Texte fourni

Le sociologue et théologien ivoirien Rubin Pohor nous livre ses réflexions sur le sujet de la pauvreté au cours de 3 interviews...

Rubin Pohor est sociologue et théologien. Il dirige actuellement le Département de Développement Holistique (DDH) de la Faculté de Théologie Évangélique de l’Alliance Chrétienne (FATEAC) à Abidjan. Cet article s’inscrit dans une série de 3 interviews réalisées avec lui sur le sujet de la pauvreté et du développement…

SEL : En tant que sociologue, quel regard portez-vous sur la pauvreté ?

Entrées répertoriées

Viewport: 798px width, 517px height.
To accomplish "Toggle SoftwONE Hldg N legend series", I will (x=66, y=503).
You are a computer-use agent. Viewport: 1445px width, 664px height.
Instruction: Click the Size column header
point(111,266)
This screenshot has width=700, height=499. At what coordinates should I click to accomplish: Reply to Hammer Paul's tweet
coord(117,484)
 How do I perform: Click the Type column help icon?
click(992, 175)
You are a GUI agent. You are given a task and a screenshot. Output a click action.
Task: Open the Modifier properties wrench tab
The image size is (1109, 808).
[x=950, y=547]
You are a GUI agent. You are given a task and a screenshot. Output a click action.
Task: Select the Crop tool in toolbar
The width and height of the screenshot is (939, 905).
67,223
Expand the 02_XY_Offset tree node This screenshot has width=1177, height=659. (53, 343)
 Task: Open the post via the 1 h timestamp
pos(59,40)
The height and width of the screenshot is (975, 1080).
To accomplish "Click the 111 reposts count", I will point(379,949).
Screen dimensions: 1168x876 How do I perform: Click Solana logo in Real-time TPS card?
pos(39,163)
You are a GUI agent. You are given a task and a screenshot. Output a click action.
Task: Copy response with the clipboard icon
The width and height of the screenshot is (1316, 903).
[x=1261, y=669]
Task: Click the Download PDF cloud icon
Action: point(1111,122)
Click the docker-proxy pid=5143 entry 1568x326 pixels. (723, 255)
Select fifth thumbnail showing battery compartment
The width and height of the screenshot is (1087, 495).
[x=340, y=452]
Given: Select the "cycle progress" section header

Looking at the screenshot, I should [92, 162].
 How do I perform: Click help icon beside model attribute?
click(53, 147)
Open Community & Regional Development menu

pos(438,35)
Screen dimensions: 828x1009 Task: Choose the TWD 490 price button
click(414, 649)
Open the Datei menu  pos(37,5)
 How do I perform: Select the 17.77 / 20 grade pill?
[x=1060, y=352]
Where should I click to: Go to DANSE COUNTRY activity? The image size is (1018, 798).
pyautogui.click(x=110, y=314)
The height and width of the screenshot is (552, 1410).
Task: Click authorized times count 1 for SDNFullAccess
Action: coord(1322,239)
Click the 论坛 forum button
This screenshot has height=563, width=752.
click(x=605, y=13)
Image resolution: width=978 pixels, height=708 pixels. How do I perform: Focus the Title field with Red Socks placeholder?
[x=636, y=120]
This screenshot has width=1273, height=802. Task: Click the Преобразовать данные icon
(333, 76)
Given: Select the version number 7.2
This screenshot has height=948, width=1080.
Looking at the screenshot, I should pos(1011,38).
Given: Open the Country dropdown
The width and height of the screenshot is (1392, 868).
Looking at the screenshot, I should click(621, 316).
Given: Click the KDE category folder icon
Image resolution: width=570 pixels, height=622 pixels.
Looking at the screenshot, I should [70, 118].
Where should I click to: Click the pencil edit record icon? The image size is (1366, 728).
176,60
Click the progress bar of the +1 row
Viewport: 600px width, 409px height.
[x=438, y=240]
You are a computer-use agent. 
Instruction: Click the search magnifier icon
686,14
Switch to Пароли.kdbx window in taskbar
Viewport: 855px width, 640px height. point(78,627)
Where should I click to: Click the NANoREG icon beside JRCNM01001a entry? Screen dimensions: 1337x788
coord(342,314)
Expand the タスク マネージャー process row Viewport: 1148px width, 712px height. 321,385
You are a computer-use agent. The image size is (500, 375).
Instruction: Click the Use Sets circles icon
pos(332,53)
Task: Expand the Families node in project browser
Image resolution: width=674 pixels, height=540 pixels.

Travail à faire
a) Recopiez mot pour mot le passage du texte fourni qui commence par « Rubin Pohor est » et se poursuit jusqu'à « la pauvreté ? ».
b) Relevez tous les sigles écrits en majuscules qui figurent dans le texte fourni.
La liste n'intervient pas dans ce travail.

Réponses attendues
a)
Rubin Pohor est sociologue et théologien. Il dirige actuellement le Département de Développement Holistique (DDH) de la Faculté de Théologie Évangélique de l’Alliance Chrétienne (FATEAC) à Abidjan. Cet article s’inscrit dans une série de 3 interviews réalisées avec lui sur le sujet de la pauvreté et du développement…

SEL : En tant que sociologue, quel regard portez-vous sur la pauvreté ?

b) DDH, FATEAC, SEL